Making a Clamp

IMG_1189.jpgToday was the day I planned to start cutting boards to build a woodworker’s tool chest a la Chris Schwarz.  I chickened out and built a clamp instead.
Whenever I see some photos of someone assembling boards into a panel, though, clamps rather like these appear to be in use.  Essentially, each clamp is a pair of boards with a series of holes down the length of the board, and a pair of pegs. The pegs are matched through the two boards, and a wedge is used to drive the assembly tight, and hold the boards together during a glueing operation.

I’m going to need three or four of these clamps, I think.IMG_1188.jpg

I wound up designing a couple of flying jigs as I built these clamps.  First, I built a small template for marking out where the holes go, and how long to build the clamp.  Then, I clamped the two boards together to drill the wood on my drill press, so I got precise matches between one board and the next.  Then, I attached a piece of wood to the build plate of my drill press, and used that to press the future-clamp boards against, so that I maintained the point of the drill in a firm line down the board.

Then I got really creative.  I marked the center of each hole on the side of the future clamp-boards, and put a line on the jig clamped to the drill press, and used the matched lines to decide when to lower the drill press bit into the wood.  You can see that complete system at work here in the third picture:

IMG_1148.jpgWhen you look closely, you can just see the clamp holding the two future-clamp-boards together on the right.  And then in the middle, you can see two clamps, a spring clamp and an adjustable bar clamp, holding the straight-edge in place while I drill the holes.  Being left-handed while trying to manage a right-handed drill press isn’t the easiest.  Adding a camera makes the whole thing look impossible.

The next stage of development would be to build a ‘sled’ which supported both ends of the wooden bars for the bar-clamp, while allowing me to center both boards easily at the next drill point. (It occurs to me that it’s very hard to write about making tools with jigs and templates, because I’m writing about clamping things to make a clamp, but I actually have several types of clamp holding down several different pieces of wood doing different things… and all these different bits and bobs and thingamajigs have actual names, but I don’t know them.)

Midway through the whole operation, there needed to be an adjustment of clamps — on the jigs, on the project — so that the holes could be drilled at the ends.  And then there was further adjustment so that I could finish drilling the holes all the way through the lower board.  And… and…

Did it save me any time?  No? Yes? I’m not sure.  But I note that I have a new tool in my workshop that I didn’t have before.  In any sort of design work, in any sort of maker work, it’s important to remember that Tools Make Tools Make Things. 

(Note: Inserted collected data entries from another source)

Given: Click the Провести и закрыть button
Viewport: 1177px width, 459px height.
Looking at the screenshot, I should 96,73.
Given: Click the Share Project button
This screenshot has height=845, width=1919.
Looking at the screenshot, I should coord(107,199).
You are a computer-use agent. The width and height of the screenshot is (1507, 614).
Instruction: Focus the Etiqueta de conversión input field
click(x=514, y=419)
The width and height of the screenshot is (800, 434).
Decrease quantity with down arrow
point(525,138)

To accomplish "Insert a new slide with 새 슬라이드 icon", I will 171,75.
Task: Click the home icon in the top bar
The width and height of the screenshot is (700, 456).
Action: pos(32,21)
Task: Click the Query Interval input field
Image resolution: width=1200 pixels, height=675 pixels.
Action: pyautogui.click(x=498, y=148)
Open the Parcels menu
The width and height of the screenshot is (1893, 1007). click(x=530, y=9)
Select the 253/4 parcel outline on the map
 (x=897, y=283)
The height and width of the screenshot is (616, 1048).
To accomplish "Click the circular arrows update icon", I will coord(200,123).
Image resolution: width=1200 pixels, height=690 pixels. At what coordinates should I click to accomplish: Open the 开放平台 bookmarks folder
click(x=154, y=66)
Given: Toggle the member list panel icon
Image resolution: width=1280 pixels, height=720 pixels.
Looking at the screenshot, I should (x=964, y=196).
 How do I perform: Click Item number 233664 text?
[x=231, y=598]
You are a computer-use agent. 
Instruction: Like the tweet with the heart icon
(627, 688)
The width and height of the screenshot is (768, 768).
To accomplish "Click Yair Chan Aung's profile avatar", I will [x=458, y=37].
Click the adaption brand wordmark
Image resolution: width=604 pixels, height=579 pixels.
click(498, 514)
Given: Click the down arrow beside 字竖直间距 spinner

So if you can’t or won’t make the thing itself, make a tool that makes it easier to make the thing when you’re ready to.  I’m more ready to make the tool chest tomorrow, because more of the tools I need are ready as a result of the work I did today.

I also discovered what feels like an important principle of my work in wood:  Use power tools to make tools and jigs and templates.  But the project is why I have hand tools, and so that’s where I use them.